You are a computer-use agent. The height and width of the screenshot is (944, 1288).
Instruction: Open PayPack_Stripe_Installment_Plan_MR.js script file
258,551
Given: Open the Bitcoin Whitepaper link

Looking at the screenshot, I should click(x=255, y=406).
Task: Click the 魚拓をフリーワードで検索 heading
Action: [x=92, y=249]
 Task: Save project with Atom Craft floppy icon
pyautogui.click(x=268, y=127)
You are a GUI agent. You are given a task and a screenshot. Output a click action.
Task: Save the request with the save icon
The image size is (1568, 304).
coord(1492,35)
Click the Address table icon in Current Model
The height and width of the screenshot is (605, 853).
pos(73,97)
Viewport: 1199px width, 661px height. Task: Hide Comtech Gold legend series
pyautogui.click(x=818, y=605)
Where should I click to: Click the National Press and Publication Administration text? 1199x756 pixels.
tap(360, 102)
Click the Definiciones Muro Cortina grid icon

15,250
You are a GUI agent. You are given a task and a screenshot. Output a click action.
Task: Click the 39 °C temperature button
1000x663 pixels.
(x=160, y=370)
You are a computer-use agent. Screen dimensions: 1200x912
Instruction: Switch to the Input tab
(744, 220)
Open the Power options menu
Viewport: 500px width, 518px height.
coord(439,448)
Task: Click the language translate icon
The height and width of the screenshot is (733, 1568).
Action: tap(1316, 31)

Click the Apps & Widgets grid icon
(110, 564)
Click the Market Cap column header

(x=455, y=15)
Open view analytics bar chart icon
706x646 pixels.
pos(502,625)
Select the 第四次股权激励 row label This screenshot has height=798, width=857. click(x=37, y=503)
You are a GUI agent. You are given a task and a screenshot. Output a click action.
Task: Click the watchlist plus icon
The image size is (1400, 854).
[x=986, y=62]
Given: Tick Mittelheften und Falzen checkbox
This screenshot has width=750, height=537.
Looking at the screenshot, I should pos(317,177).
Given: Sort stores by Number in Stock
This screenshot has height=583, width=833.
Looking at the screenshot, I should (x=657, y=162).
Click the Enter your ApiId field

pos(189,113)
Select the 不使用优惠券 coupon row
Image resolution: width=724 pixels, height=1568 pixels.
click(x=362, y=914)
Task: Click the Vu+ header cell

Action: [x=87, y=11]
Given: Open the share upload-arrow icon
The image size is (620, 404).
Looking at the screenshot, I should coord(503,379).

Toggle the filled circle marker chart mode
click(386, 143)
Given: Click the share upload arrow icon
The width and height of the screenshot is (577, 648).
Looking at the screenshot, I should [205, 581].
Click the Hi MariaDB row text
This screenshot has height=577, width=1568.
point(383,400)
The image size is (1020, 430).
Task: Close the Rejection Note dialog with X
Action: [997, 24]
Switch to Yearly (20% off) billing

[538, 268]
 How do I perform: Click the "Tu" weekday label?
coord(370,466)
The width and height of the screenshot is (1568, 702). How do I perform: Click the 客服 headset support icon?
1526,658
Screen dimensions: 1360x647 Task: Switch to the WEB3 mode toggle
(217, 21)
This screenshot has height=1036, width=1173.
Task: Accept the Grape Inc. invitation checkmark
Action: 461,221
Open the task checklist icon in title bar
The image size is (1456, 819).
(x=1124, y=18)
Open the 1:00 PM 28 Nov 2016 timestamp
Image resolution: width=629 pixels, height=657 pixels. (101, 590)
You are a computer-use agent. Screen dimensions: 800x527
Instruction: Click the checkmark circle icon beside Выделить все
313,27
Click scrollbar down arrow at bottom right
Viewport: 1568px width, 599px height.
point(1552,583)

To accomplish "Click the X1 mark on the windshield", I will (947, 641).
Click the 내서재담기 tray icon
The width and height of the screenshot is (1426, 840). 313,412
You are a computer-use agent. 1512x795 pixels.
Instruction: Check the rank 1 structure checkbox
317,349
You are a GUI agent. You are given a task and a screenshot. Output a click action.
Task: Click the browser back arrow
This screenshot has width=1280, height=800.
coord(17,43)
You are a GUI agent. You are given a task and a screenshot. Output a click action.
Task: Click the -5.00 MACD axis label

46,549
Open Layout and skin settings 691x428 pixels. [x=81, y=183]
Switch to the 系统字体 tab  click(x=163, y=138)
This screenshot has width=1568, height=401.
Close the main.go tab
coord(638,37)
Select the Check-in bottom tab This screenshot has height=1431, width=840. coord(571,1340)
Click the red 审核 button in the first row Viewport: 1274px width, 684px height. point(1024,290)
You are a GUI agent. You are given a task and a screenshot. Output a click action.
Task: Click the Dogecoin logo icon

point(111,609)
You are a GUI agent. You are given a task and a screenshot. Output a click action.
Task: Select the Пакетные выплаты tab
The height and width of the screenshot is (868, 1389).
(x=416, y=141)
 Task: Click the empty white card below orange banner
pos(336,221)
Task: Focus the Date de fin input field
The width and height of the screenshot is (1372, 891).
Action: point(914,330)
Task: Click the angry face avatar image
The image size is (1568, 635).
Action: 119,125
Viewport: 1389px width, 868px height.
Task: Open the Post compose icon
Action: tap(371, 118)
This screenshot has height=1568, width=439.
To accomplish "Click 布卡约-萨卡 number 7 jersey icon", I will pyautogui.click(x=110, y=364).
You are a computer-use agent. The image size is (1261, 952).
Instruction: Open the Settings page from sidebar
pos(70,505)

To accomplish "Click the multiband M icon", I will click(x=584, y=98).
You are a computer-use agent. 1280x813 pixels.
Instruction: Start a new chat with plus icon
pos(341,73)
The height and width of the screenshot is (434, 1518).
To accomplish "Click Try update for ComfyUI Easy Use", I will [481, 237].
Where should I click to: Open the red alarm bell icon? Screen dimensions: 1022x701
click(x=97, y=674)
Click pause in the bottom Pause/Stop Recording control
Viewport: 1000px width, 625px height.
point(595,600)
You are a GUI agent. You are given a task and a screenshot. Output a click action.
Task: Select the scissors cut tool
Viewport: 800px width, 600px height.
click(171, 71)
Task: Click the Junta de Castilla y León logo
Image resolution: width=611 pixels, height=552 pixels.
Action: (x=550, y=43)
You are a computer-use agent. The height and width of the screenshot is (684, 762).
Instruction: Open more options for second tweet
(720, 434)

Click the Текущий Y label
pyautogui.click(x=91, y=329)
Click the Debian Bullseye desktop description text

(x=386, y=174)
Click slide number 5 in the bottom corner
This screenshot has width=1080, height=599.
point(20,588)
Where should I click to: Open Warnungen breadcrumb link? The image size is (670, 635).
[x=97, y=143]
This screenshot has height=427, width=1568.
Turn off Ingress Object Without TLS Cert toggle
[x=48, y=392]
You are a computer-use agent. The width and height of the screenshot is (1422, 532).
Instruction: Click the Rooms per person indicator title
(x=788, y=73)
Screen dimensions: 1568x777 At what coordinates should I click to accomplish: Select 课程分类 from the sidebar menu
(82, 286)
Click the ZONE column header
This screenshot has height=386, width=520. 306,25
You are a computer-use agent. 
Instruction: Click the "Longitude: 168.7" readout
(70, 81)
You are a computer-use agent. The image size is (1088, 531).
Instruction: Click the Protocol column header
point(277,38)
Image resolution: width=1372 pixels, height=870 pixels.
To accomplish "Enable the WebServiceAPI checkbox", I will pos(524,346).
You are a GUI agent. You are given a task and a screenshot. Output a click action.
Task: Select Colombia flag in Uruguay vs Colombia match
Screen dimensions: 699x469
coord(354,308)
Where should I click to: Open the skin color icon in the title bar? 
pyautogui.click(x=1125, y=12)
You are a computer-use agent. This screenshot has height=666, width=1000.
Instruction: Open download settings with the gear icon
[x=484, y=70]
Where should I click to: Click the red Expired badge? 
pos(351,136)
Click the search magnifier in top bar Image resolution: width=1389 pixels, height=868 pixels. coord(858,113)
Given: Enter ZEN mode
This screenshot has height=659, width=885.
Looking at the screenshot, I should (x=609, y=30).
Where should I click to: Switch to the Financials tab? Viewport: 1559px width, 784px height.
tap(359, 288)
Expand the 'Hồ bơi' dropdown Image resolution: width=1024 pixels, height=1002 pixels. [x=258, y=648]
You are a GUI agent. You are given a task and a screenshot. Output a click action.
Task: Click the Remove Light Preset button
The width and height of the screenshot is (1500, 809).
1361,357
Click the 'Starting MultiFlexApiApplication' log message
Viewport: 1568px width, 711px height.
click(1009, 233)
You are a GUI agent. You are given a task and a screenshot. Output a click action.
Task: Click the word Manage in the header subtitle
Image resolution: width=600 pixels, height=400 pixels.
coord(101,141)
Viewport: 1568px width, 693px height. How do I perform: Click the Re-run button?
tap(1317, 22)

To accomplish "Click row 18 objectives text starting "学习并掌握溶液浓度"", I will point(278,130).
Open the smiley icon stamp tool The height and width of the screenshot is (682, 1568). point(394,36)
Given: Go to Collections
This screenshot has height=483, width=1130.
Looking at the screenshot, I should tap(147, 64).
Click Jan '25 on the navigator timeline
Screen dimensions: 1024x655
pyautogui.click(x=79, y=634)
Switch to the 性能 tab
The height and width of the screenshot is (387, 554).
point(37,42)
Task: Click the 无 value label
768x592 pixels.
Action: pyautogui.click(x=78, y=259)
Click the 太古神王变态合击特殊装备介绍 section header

==*==

*WORK TO DO*
How many lines in the records above contain the string "from"? Reply with the number alone.

*RESPONSE*
2